THERE were three of us, having a chat after lunch. The three of us discovered we were voting for Mar Roxas, the Liberal Party presidential contender.
Two of us are not yet ready to let others know that Mar is their man.
Even while I argued that going public about our choice may help swing the undecided in his favor, I realized that this is the burr roughing up a campaign that otherwise marshals impressive munitions: the resources of the administration, the political machinery of the ruling Liberal Party, and the old wealth and extensive influence of the Roxas and Araneta clans.
Everything perfect except for the man.
When I was in a hospital lobby on my way to visiting my mother a couple of weeks ago, I saw a “Sale” sign on an Esquire Philippines copy displayed in the newspaper and magazine stand.
The November 2014 issue featured the Interior and Local Government Secretary, sitting on a pile of lumber, smiling and waving a hand at the person snapping his photo. “Hello from Tacloban… one year later,” read the magazine liner beside Mar, a loopy grin plastered on his bared teeth but not quite reaching the eyes behind the spectacles.
Commemorating the first year after Super Typhoon Yolanda, this Esquire PH magazine cover stirred a furor on social media. Many netizens were insulted and furious that the magazine chose Mar for its cover. What did the man do after all? Just bungled the relief and rehabilitation efforts, bringing on more suffering for Yolanda survivors.
I read the magazine from cover to cover. I read thrice the cover story by Boo Chanco, each time more slowly. It wasn’t just because I’m a fan of the writing found inside this magazine’s pages. I kept looking for an article about the man on the cover.
The man didn’t exist in the inside text, the soul and heart and sinew of storytelling. It was as if by using only Mar’s image—the incongruity of that smile in a place where at least 6,000 died and 4 million were displaced—the editors chose photojournalism to express all that had to be said.

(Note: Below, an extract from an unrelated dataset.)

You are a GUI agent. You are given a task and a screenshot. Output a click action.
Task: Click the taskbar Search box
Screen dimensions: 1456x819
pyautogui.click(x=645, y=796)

Like my two colleagues, I’m made uneasy by my choice for president on May 9. Aside from Yolanda, there is the Mamasapano debacle, which exposed that Mar didn’t enjoy the confidence of his commander-in-chief and was bypassed for other men.
Yet, after he refused to abandon a beleaguered President Aquino, facing calls for impeachment and public shaming, Mar showed that his inability to make waves applied even when he could have otherwise acted for self-preservation and political survival.
Unlike supporters of Rodrigo Duterte, who hold on to his promises of action and radical change, I vote for Mar because I think what the country needs most is the status quo.
Voting for Mar means risking a leadership that is vulnerable to reprising another Yolanda or Mamasapano scale of mishandling.
Balancing this risk is the near certainty that the gains earned during the Aquino administration are consolidated and sustained: accountability, the fight against corruption.
The political future of running mate Leni Robredo is hinged on Mar’s victory on May 9. Leni, with her track record of working with the poor, women and other marginalized sectors, will infuse inclusiveness in an economic agenda that benefits the middle class and the elite.
For his better half, I vote for Mar.